Russland habe Khangoshvili als Gegner gesehen, doch ein Islamist sei er nicht gewesen. Er habe im Gegenteil versucht, Rekrutierungsversuche der Terrormiliz "Islamischer Staat" unter jungen Menschen im Pankisi-Tal zu unterbinden.
2015 dann gab es einen Anschlagsversuch auf Khangoshvili in der georgischen Hauptstadt Tiflis. Seiner Schwester erzählte er im Krankenhaus, wie ein Mann mit einer Pistole auf seinen Kopf gezielt und er sich mit seinem linken Arm geschützt habe. Aufgeklärt wurde die Tat nicht. Khangoshvili traute der neuen Regierung nicht, die nach der Abwahl von Saakaschwilis Partei ins Amt kam.
Aufenthalt in der Ukraine
Er ging in die Ukraine, wo Saakaschwili bereits Gouverneur von Odessa geworden war. Es gebe eine große tschetschenische Gemeinde in der Ukraine, auch in Odessa, erzählte Saakaschwili. Ob er Khangoshvili dort getroffen hat, sagte er nicht. Jedoch gibt es Informationen, dass Khangoshvili Berater für Saakaschwilis Polizeichef in Odessa war.

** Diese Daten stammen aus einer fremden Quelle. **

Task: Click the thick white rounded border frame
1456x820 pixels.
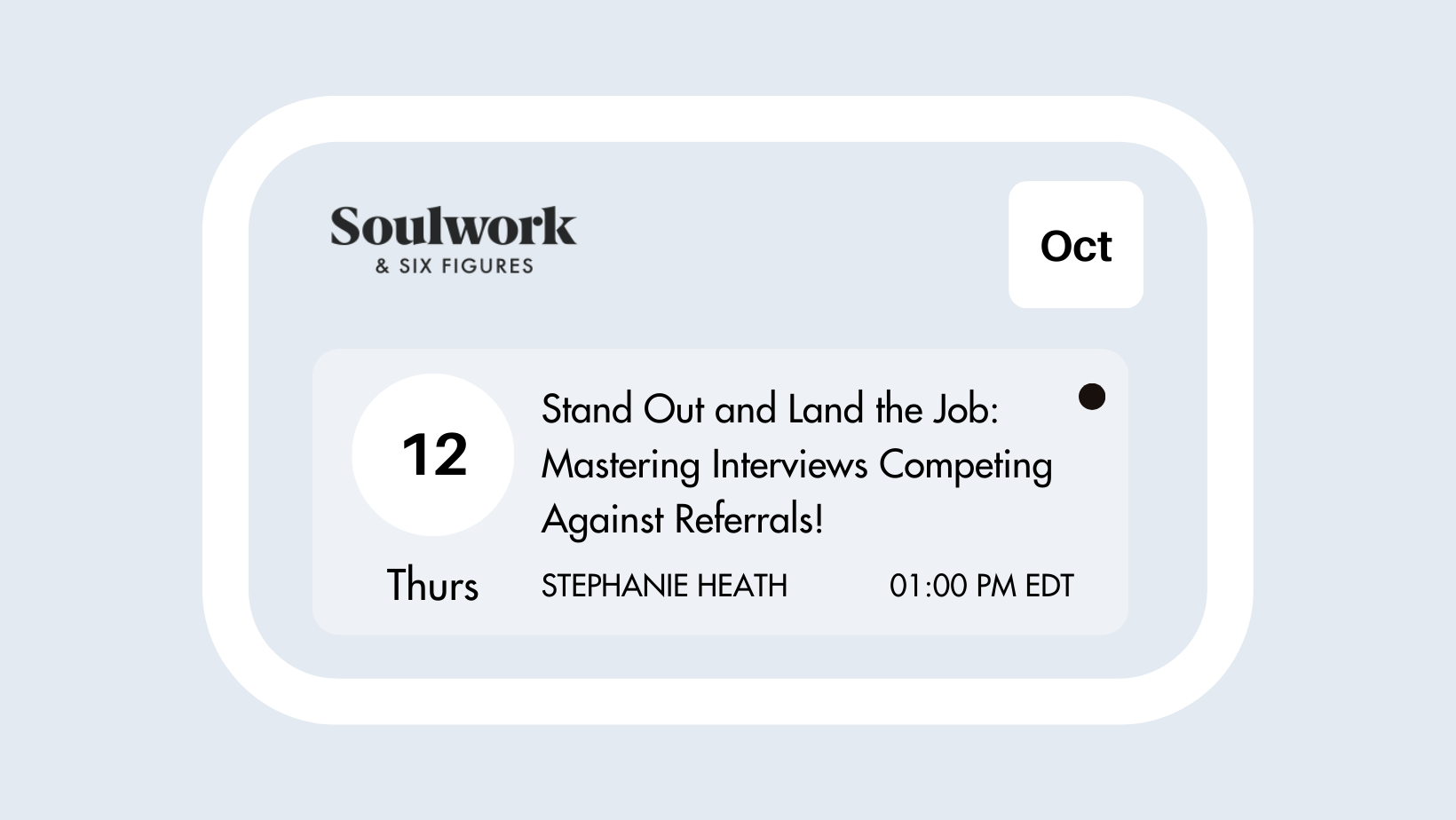Action: pyautogui.click(x=728, y=119)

Einen weiteren Mann kannte Khangoshvili in der Ukraine: Timur Makhauri. Dieser hatte ebenfalls im zweiten Tschetschenien-Krieg gekämpft und im Pankisi-Tal gelebt. 2017 wurde Makhauri bei der Explosion seines Autos in Kiew getötet.
Verabredung in Berlin
Khangoshvili war bereits 2016 nach Deutschland gegangen und hatte erfolglos Asyl beantragt. Noch einen Tag vor seinem Tod stand er in Kontakt zu Saakaschwilis Frau Sandra Roelofs.
Sie habe eine Reise nach Berlin geplant, um Kontakt zur tschetschenischen Diaspora in Europa aufzunehmen, erklärte Saakaschwili, der derzeit Präsidentenberater in der Ukraine ist und gegen den in Georgien Haftbefehl vorliegt.
Schon als First Lady habe sie sich um die sozialen Belange der Tschetschenen in Georgien gekümmert. Khangoshvili hätte sie vom Bahnhof abholen und ihr bei der Kontaktaufnahme behilflich sein wollen.
Er sei traurig um Khangoshvili, der Mord sei eine Botschaft Putins gewesen, meint Saakaschwili. Er habe der tschetschenischen Diaspora die Hoffnung auf ein friedliches Leben in Europa nehmen wollen.
Ob sich der Verdacht auf staatlichen Terror Russlands bestätigt, muss nun das Kammergericht Berlin klären. Die Verhandlungen sollen bis Ende Januar dauern.